Ambos teníamos la misma sangre. La misma ira que la hacía hervir. Y los dos habíamos cedido frente a ella, haciendo sufrir a otras personas. Me había convertido en el ser al que más odiaba. En un monstruo. 

Caí de rodillas, llorando descontroladamente. Pegué las manos a mi boca para tratar de ahogar los sollozos, pero fue inútil. El débil sonido de mi llanto se expandió por la habitación, mientras mis lágrimas teñían de humedad la alfombra que se encontraba debajo de mí. 

Y tan pronto como había llegado, la ilusión se disipó en una nube de resplandor dorado. 

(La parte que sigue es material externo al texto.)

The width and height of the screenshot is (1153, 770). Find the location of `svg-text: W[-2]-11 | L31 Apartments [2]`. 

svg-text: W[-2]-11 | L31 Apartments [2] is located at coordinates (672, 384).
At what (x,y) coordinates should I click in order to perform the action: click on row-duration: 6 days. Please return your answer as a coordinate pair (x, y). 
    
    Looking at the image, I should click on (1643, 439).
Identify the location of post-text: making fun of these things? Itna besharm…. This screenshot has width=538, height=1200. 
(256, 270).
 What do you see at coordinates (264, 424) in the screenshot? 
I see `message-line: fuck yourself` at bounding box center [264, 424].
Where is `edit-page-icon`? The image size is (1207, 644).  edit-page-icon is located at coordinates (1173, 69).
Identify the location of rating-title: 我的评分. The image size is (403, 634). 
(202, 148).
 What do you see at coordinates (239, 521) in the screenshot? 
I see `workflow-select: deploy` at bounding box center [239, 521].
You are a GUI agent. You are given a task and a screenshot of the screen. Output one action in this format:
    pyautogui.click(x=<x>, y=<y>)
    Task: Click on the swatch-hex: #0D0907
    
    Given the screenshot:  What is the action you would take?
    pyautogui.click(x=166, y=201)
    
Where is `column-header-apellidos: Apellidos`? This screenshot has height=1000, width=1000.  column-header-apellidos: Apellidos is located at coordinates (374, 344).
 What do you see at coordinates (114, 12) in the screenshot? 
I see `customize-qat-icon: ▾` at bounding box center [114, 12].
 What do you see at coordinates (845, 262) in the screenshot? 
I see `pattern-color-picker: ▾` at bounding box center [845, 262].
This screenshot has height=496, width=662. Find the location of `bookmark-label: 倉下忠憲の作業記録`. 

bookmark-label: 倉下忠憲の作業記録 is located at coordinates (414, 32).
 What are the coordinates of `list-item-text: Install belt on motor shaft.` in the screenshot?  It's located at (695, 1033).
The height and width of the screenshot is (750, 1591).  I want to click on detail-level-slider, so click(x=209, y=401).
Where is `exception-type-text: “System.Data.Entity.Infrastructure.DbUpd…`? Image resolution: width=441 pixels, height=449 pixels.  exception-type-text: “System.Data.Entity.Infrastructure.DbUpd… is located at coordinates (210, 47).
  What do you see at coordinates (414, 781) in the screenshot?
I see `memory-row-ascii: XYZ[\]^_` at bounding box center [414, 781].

No me hizo falta levantar la mirada para saber que Eris era la causante de todo lo que había visto. La Manzana Dorada aún continuaba emitiendo ondas de luz resplandeciente que surcaban la habitación entera, bañándola en su resplandor. 

A mi lado, Cronos se encontraba pálido, y temblaba sin control alguno. 

Las heridas del golpe ya se le habían curado, quizá debido a su naturaleza divina. Al mirarlo directamente a los ojos, y distinguir el brillo del terror en ellos, supe que Eris también le había hecho ver algo perturbador. 

— Muy bien. Es hora de que mantengamos una seria conversación nosotros tres — comenzó ella, agitando la manzana en el aire — Ya va siendo hora de que salvemos a la humanidad, ¿no os parece?